-- Opening Marker --
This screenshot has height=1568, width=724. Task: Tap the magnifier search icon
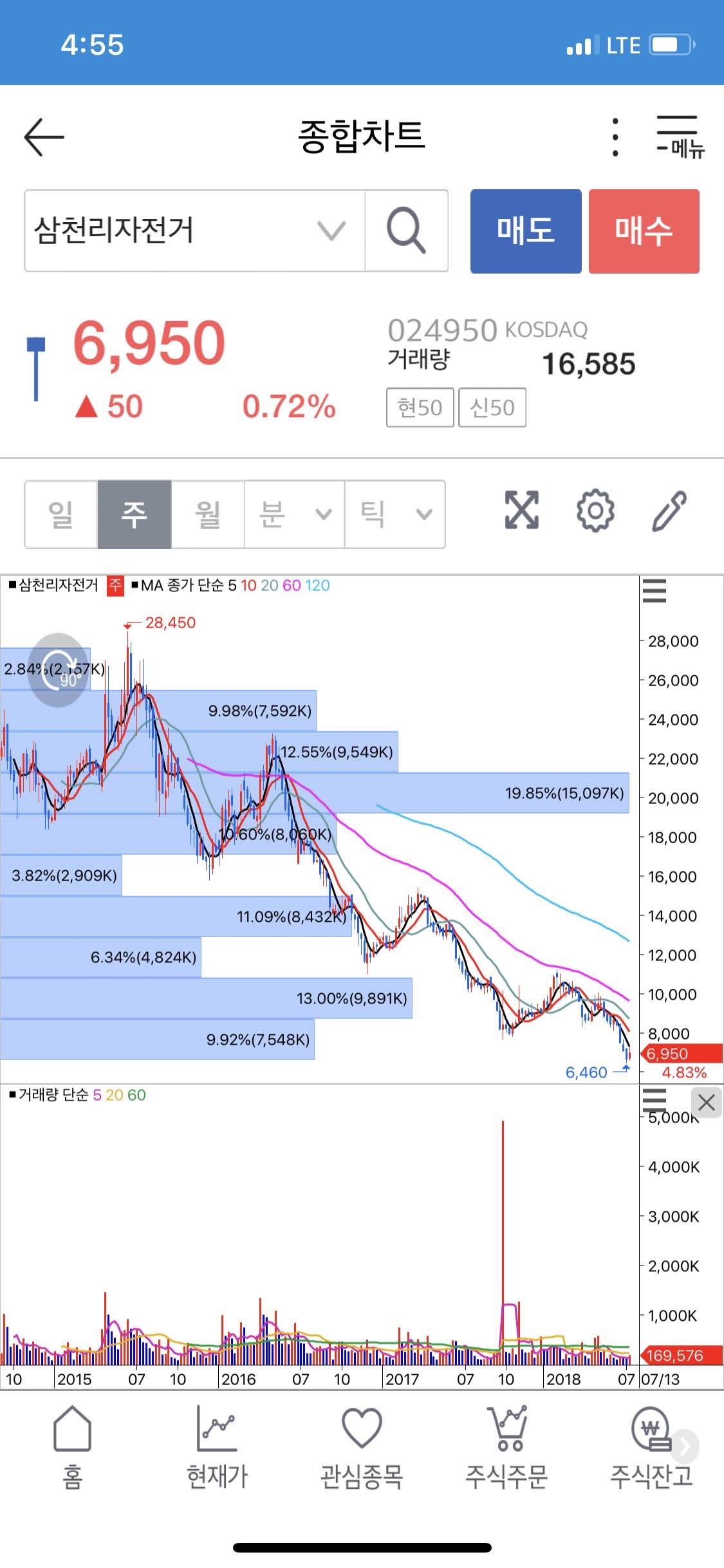click(x=406, y=230)
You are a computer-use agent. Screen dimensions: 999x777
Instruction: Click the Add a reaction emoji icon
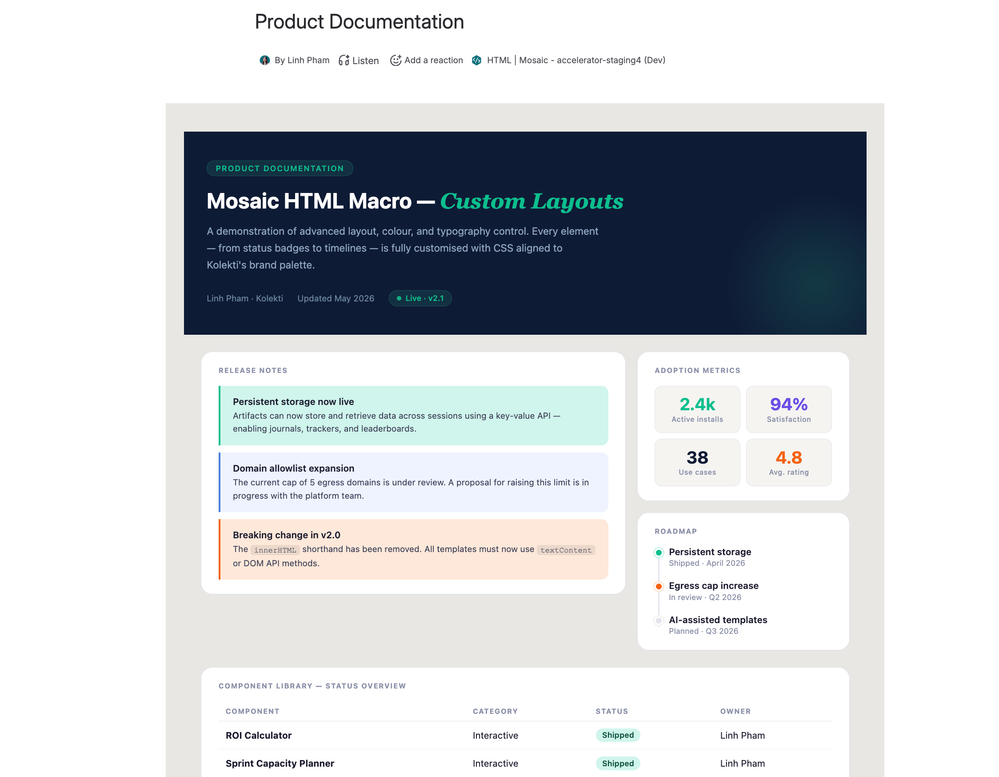pos(396,60)
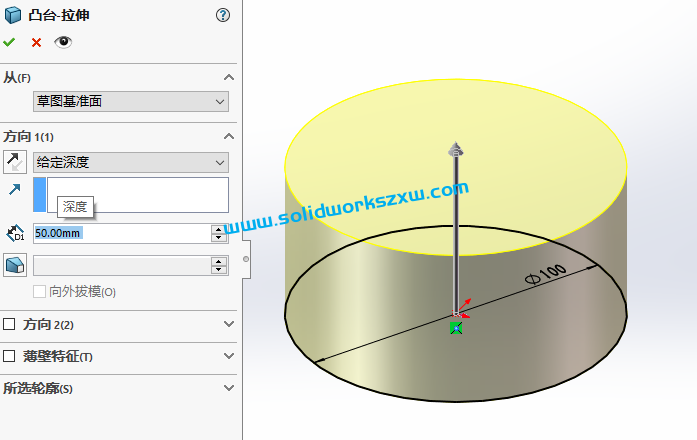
-- Closing Marker --
• Task to complete
Your answer must reproduce exactly the lines from the line with "You are a computer-use" through the end of the material, both ends included, with every picture dropped.

• Your response
You are a computer-use agent. Screen dimensions: 999x777
Instruction: Click the Add a reaction emoji icon
pos(396,60)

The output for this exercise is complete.